* Exercise data *
● ● ● ●

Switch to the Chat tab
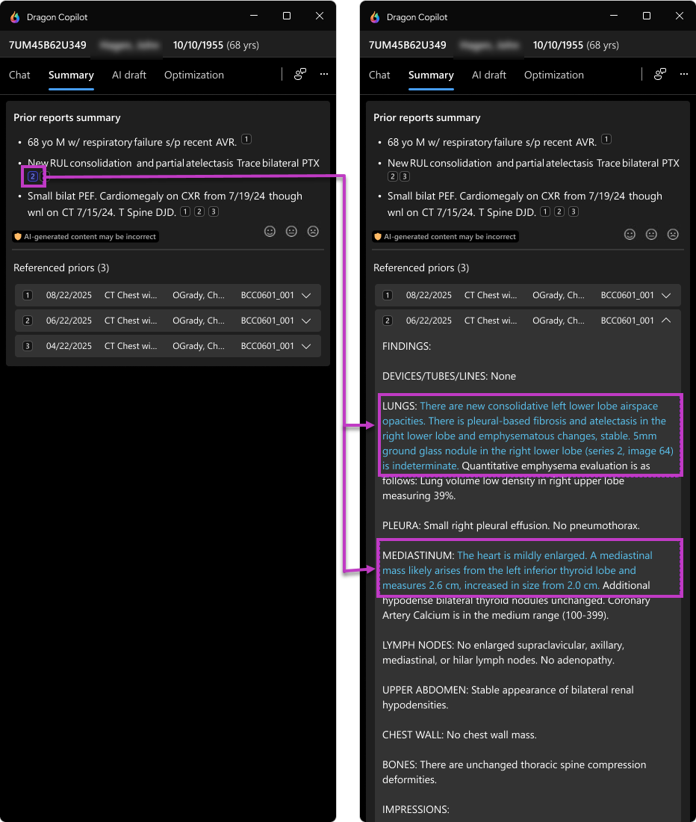The image size is (696, 822). point(19,75)
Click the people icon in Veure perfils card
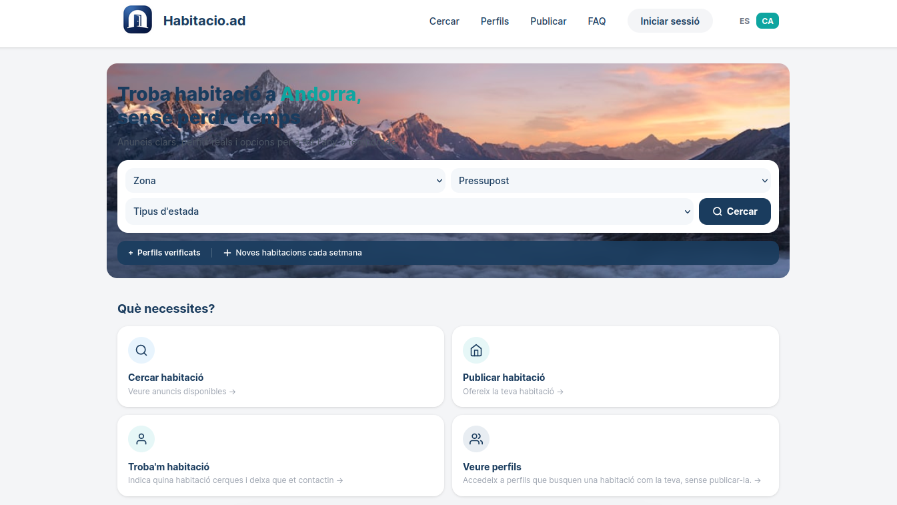Viewport: 897px width, 505px height. 476,439
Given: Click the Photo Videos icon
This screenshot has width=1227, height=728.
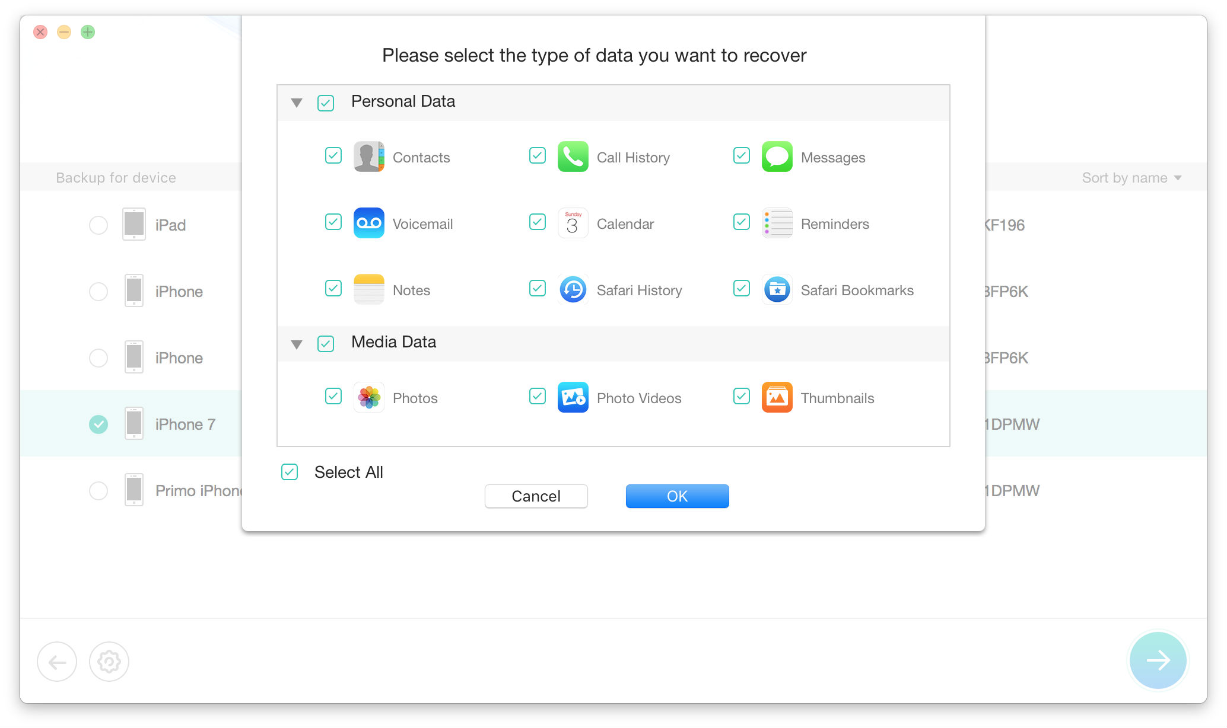Looking at the screenshot, I should pyautogui.click(x=573, y=397).
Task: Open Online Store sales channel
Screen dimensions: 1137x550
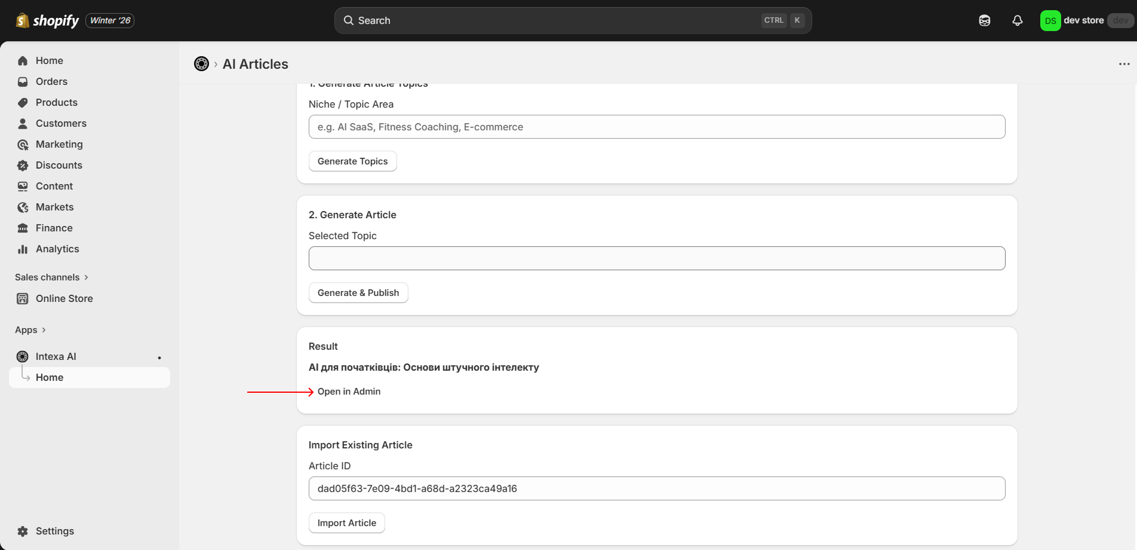Action: tap(64, 299)
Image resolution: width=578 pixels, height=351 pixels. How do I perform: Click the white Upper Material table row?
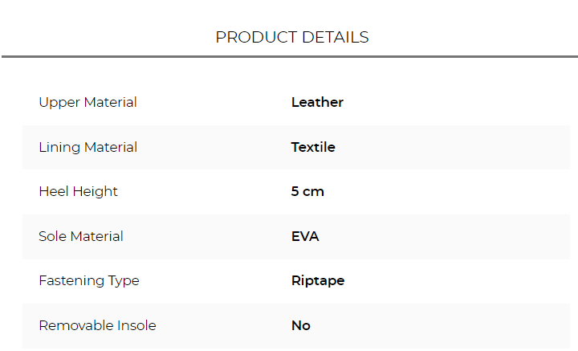click(450, 103)
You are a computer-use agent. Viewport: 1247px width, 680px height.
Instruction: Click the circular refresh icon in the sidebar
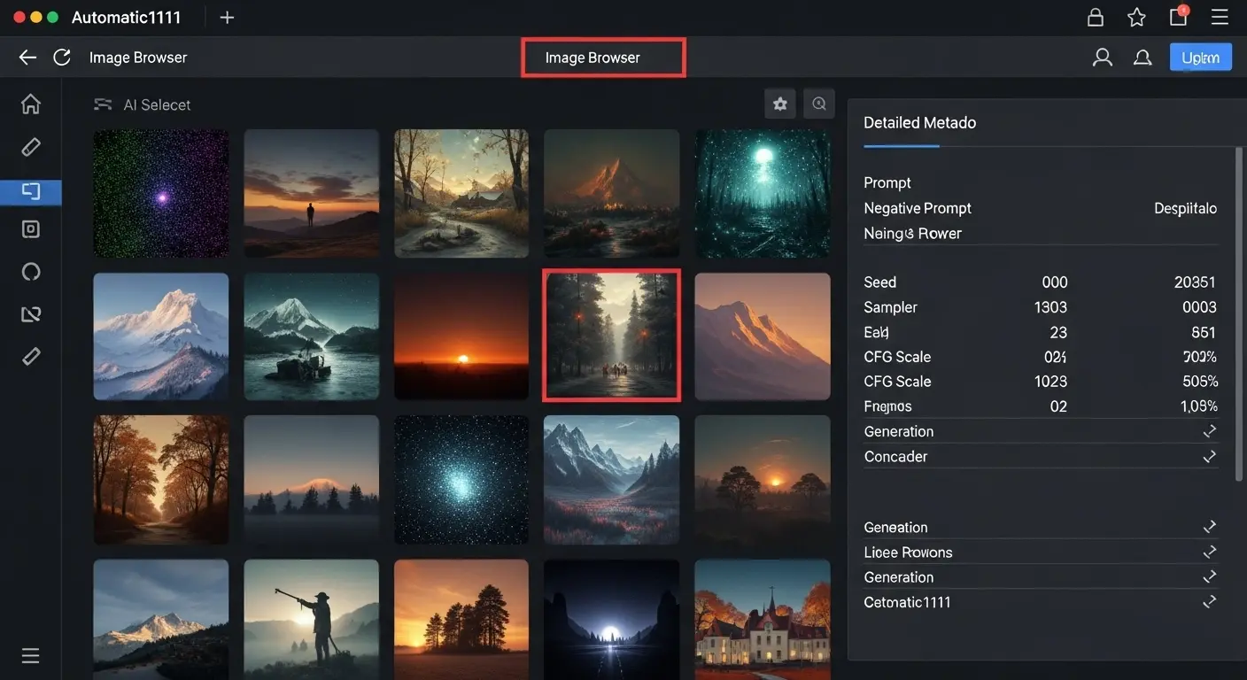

● ● ● ●

* Written task *
Reproduce the listing above with every "icon" replaced by "symbol" and everything else unchanged. Omit the pictures.

* Exercise result *
Switch to the Chat tab
The image size is (696, 822). point(19,75)
Click the people symbol in Veure perfils card
Viewport: 897px width, 505px height. 476,439
Given: Click the Photo Videos symbol
This screenshot has width=1227, height=728.
Looking at the screenshot, I should pyautogui.click(x=573, y=397).
Task: Open Online Store sales channel
Screen dimensions: 1137x550
Action: tap(64, 299)
Image resolution: width=578 pixels, height=351 pixels. How do I perform: Click the white Upper Material table row?
click(450, 103)
You are a computer-use agent. Viewport: 1247px width, 680px height.
Instruction: Click the circular refresh symbol in the sidebar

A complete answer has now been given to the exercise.